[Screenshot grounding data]
• • • •

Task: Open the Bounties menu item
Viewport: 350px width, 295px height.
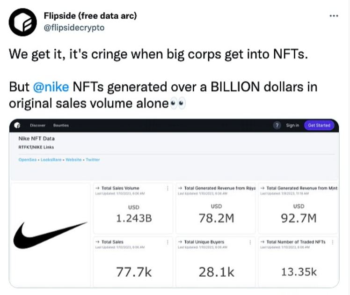Action: tap(61, 125)
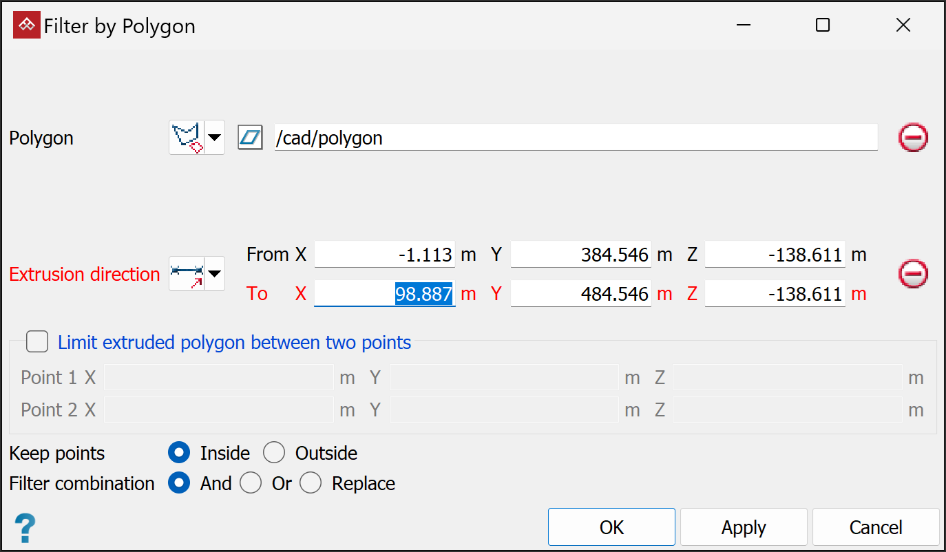Select the Outside keep points option

pos(274,453)
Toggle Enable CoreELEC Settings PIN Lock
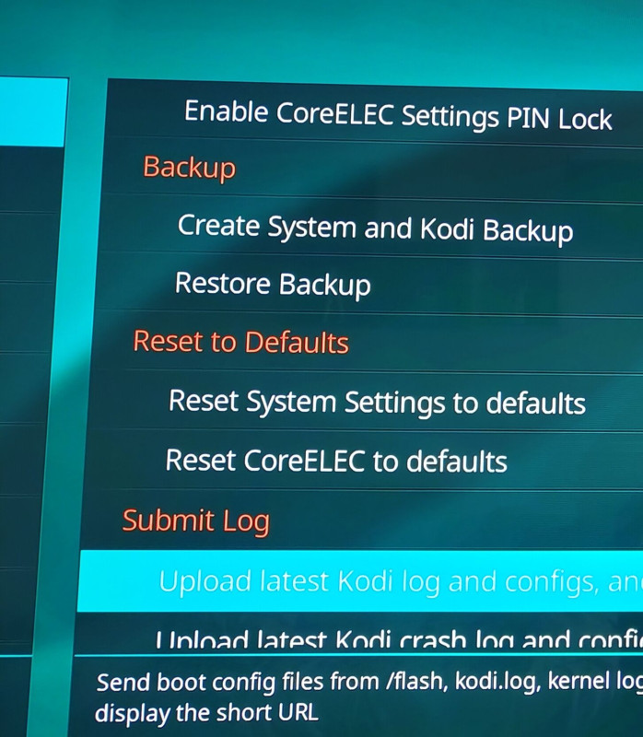Screen dimensions: 643x737 [374, 112]
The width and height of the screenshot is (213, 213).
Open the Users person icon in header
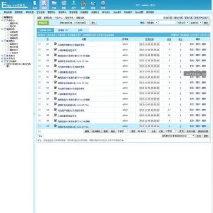[74, 5]
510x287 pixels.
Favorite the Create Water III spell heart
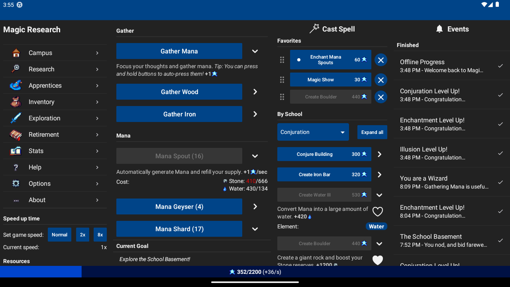(377, 211)
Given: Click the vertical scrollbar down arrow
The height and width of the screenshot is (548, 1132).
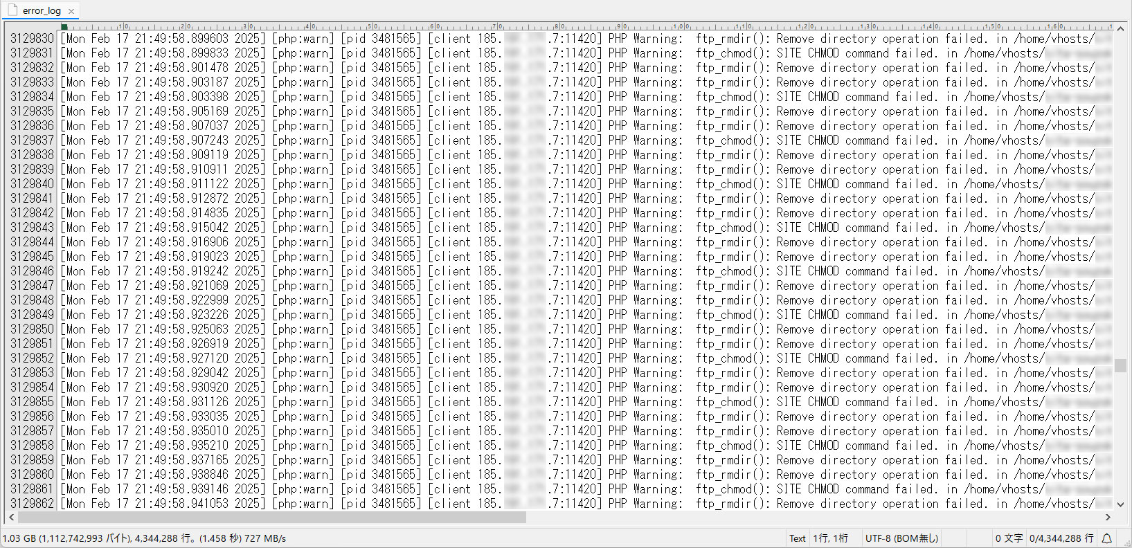Looking at the screenshot, I should tap(1120, 504).
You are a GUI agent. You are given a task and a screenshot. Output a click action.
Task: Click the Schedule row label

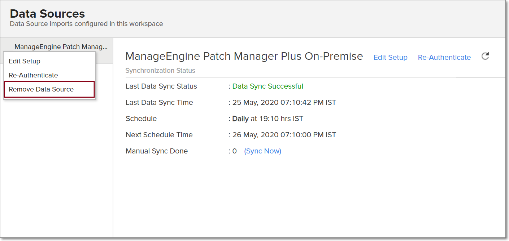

• • • •

### WHAT YOU ARE ASKED TO DO
Transcribe the records above exactly, leaving out every picture.

### RESULT FOR THIS TASK
Task: Open the Bounties menu item
Viewport: 350px width, 295px height.
Action: tap(61, 125)
Select the Outside keep points option

pos(274,453)
Toggle Enable CoreELEC Settings PIN Lock
Screen dimensions: 643x737 [374, 112]
The width and height of the screenshot is (213, 213).
Open the Users person icon in header
[74, 5]
510x287 pixels.
Favorite the Create Water III spell heart
(377, 211)
Given: Click the vertical scrollbar down arrow
The height and width of the screenshot is (548, 1132).
Looking at the screenshot, I should tap(1120, 504).
You are a GUI agent. You are given a task and a screenshot. Output a click action.
Task: Click the Schedule row label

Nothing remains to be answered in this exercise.